◆ DONNÉES FOURNIES

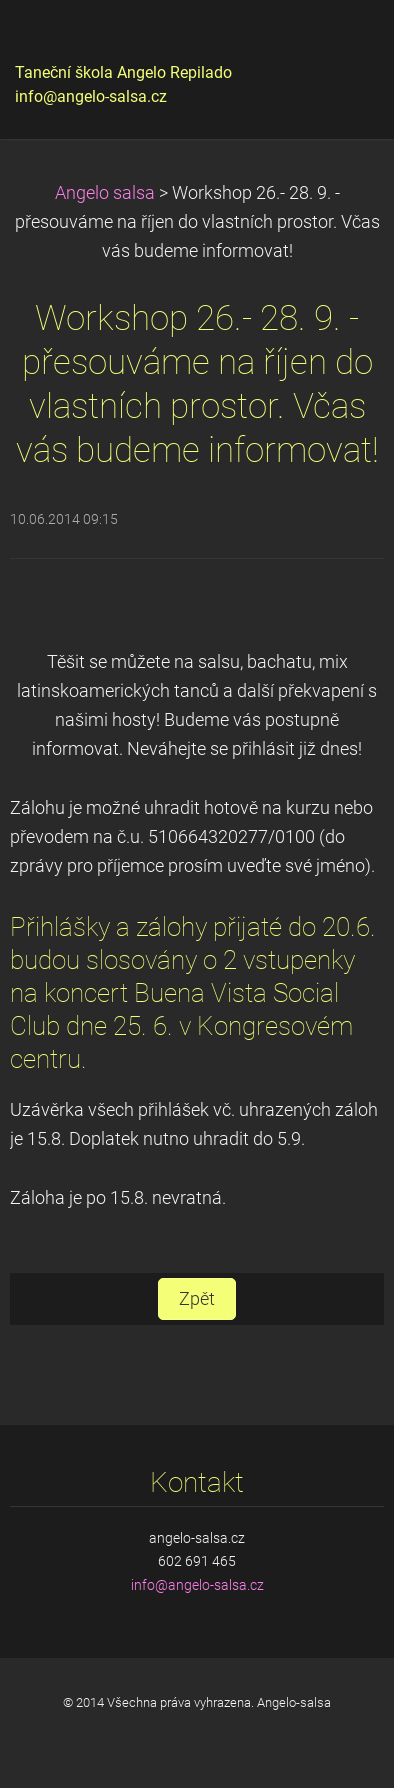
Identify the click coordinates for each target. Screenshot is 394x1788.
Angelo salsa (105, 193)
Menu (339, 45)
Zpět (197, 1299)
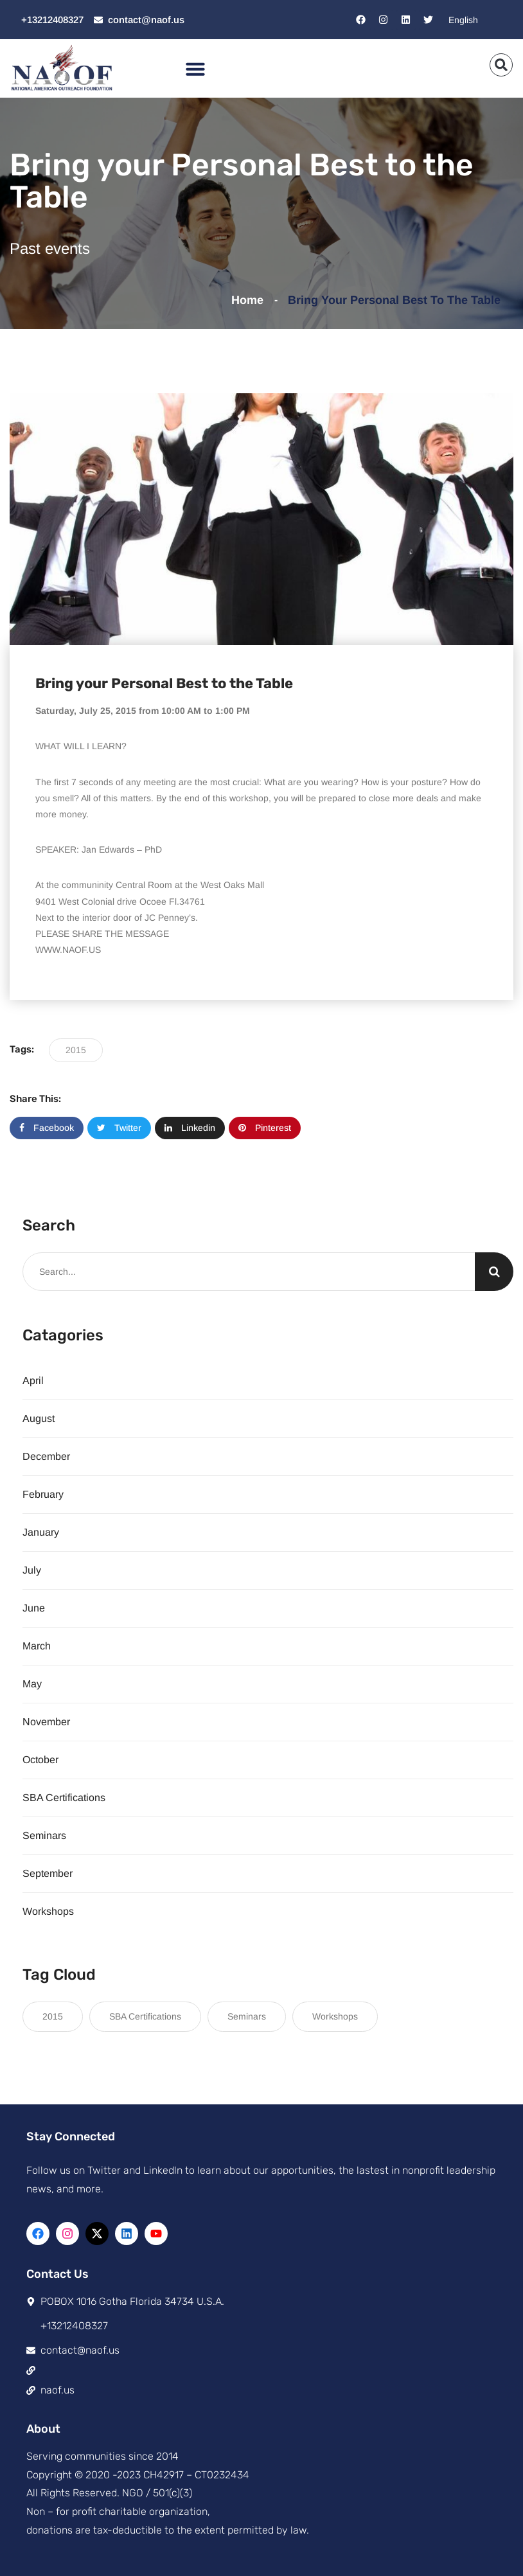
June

* * *

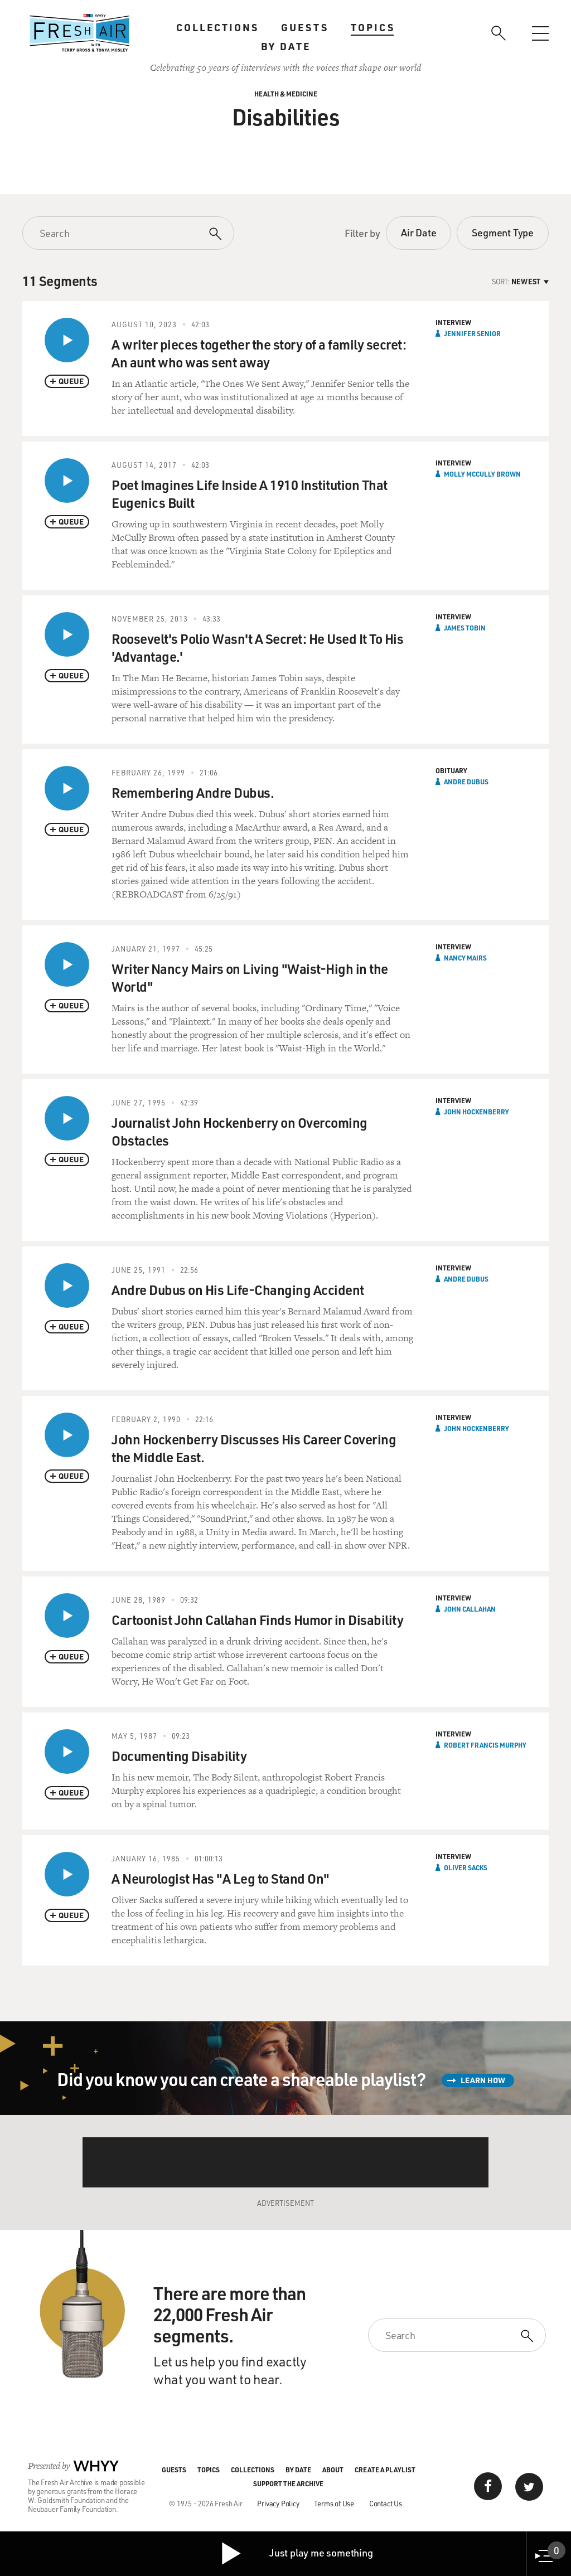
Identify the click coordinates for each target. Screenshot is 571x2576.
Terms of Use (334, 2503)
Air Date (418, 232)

==

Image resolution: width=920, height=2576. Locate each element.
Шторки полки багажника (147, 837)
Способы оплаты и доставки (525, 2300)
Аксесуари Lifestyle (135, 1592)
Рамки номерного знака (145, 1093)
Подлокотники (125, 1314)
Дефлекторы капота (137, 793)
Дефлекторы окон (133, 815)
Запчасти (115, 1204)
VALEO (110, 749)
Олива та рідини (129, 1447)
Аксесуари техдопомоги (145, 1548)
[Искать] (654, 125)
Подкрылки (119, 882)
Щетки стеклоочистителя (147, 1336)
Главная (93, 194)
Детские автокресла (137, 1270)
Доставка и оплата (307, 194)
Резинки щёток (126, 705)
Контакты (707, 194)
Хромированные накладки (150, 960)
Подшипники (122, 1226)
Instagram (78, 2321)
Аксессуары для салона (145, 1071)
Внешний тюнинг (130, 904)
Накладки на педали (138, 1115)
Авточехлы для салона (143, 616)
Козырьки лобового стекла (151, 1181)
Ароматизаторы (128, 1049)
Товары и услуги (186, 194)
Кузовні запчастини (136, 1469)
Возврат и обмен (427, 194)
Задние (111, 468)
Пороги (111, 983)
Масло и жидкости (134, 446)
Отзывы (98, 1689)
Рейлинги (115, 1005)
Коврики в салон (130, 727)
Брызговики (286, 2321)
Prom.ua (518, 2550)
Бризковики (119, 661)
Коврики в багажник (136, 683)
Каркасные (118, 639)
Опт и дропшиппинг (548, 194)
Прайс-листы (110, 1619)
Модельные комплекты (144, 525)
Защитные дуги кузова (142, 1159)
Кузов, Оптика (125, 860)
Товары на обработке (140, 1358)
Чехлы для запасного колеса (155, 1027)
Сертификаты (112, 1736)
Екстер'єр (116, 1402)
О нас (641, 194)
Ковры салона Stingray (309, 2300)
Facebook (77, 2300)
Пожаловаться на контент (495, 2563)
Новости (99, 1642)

◆ CONSIGNE
Reproduisez à l'identique les lignes allant de celle qui contient « Козырьки лобового стекла (151, 1181) » jusqu'à celle qui contient « Новости (99, 1642) », ces deux lignes incluses.

◆ RÉPONSE COMPLÈTE
Козырьки лобового стекла (151, 1181)
Ароматизаторы (128, 1049)
Товары и услуги (186, 194)
Кузовні запчастини (136, 1469)
Возврат и обмен (427, 194)
Задние (111, 468)
Пороги (111, 983)
Масло и жидкости (134, 446)
Отзывы (98, 1689)
Рейлинги (115, 1005)
Коврики в салон (130, 727)
Брызговики (286, 2321)
Prom.ua (518, 2550)
Бризковики (119, 661)
Коврики в багажник (136, 683)
Каркасные (118, 639)
Опт и дропшиппинг (548, 194)
Прайс-листы (110, 1619)
Модельные комплекты (144, 525)
Защитные дуги кузова (142, 1159)
Кузов, Оптика (125, 860)
Товары на обработке (140, 1358)
Чехлы для запасного колеса (155, 1027)
Сертификаты (112, 1736)
Екстер'єр (116, 1402)
О нас (641, 194)
Ковры салона Stingray (309, 2300)
Facebook (77, 2300)
Пожаловаться на контент (495, 2563)
Новости (99, 1642)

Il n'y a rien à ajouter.